Esta certamente não é a primeira vez que o FDA dos EUA, que aprova novos medicamentos e dispositivos médicos, está sob escrutínio.

Recentemente, sua controversa decisão de aprovar um novo medicamento para a doença de Alzheimer provocou protestos de profissionais de saúde que alegaram que os ensaios clínicos liderados pela indústria ainda não haviam demonstrado que a terapia com anticorpos – agora no mercado por cerca de US$ 56.000 por ano – retardaria a perda de memória ou declínio cognitivo.

O medicamento foi aprovado por meio da via de aprovação acelerada da FDA, segundo a qual, se um novo medicamento inovador é considerado seguro e a necessidade terapêutica de tratamentos aprimorados para uma determinada doença é considerada grande, a agência pode aprová-lo com base em evidências limitadas (embora as empresas farmacêuticas devam fornecer mais dados de eficácia de estudos do mundo real logo em seguida).

Embora existam muitas razões pelas quais os pesquisadores de ensaios clínicos podem adiar o compartilhamento de dados de ensaios individuais, os pesquisadores por trás deste novo estudo argumentam que o público em geral espera maior transparência da indústria farmacêutica de bilhões de dólares que tem a responsabilidade, juntamente com os reguladores de medicamentos, de garantir a segurança e eficácia de novos medicamentos.

A razão mais comum pela qual os patrocinadores da indústria não compartilharam os dados do estudo foi que o acompanhamento de longo prazo dos participantes do estudo estava em andamento, segundo o estudo.

“É claro que o acompanhamento contínuo é necessário, mas não deve impedir a divulgação dos principais dados implicados na liberação global de medicamentos para dezenas de milhares de pessoas”, diz a farmacêutica e autora do estudo Ashley Hopkins, também da Universidade Flinders.

Com apenas dados de nível resumido de ensaios, as meta-análises são inerentemente não confiáveis porque os pesquisadores não podem interrogar dados brutos, o que pode – como no caso da ivermectina – inadvertidamente deixar estudos falhos escaparem e distorcer os resultados da análise de dados , meta-análises que fazem sentido.

“Uma base de evidências mal examinada apoiou a administração de milhões de doses de um medicamento potencialmente ineficaz em todo o mundo e, no entanto, quando essa evidência foi submetida a um escrutínio numérico muito básico, entrou em colapso em questão de semanas”, escreveram Jack Lawrence e quatro colegas na Nature Medicina depois de expor os estudos falhos.

Com base em seu estudo, Modi, Hopkins e colegas estão pedindo maior transparência de dados em ensaios essenciais “para proteger e maximizar a saúde pública e garantir que as contribuições dos participantes do ensaio e suas famílias atinjam todo o seu potencial”.

“Se os dados não forem disponibilizados, não poderão ser bem utilizados”, acrescenta Modi.

Nos últimos anos, revistas científicas e órgãos de financiamento de pesquisa introduziram políticas para exigir ou obrigar o compartilhamento de dados entre pesquisadores.

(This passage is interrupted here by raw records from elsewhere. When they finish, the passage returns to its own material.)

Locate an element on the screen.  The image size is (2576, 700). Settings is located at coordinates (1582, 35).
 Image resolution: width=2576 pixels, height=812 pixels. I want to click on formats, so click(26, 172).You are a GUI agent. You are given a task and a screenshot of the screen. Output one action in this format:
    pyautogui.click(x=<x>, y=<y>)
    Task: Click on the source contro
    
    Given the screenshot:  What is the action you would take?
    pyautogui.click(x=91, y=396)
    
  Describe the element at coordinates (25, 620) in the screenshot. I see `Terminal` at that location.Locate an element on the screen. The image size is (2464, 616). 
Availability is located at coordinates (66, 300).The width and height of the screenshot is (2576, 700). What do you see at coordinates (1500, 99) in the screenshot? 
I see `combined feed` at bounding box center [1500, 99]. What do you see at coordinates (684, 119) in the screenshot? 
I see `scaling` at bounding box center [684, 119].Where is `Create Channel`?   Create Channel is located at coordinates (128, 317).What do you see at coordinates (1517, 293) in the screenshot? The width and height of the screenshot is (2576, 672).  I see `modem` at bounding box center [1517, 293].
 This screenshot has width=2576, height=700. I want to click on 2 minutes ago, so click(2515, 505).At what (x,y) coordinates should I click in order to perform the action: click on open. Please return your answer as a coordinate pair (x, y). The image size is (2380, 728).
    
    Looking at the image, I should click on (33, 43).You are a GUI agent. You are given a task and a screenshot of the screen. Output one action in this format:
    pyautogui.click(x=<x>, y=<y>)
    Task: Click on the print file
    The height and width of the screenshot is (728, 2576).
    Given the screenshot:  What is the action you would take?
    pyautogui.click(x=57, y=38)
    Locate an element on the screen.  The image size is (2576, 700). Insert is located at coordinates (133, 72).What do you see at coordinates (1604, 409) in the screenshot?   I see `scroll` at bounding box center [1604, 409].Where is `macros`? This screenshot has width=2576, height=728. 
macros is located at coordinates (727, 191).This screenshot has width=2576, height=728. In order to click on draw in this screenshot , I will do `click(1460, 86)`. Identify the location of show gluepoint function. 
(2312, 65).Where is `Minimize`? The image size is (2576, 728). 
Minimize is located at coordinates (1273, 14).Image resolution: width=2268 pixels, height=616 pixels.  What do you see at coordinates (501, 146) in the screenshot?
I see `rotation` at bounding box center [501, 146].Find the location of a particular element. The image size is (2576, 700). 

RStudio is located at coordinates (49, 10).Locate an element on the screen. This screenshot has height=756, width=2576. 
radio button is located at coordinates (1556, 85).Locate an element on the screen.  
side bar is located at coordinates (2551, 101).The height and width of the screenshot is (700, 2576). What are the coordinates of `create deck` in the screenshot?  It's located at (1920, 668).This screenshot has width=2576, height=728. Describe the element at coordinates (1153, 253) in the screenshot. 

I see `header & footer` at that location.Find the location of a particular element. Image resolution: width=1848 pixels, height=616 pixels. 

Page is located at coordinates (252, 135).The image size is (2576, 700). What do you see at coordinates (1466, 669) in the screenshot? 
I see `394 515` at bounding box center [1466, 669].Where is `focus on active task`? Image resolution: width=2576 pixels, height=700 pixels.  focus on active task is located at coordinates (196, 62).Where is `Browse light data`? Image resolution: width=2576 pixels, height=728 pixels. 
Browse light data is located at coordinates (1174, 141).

Em 2014, as associações farmacêuticas americanas e europeias também se comprometeram a compartilhar dados de ensaios anônimos mediante solicitação.

Embora alguns pesquisadores tenham relatado uma mudança notável nas intenções dos pesquisadores de compartilhar dados durante a pandemia, parece que as questões de transparência de dados persistem – em um momento em que a confiança pública na ciência é mais necessária do que nunca.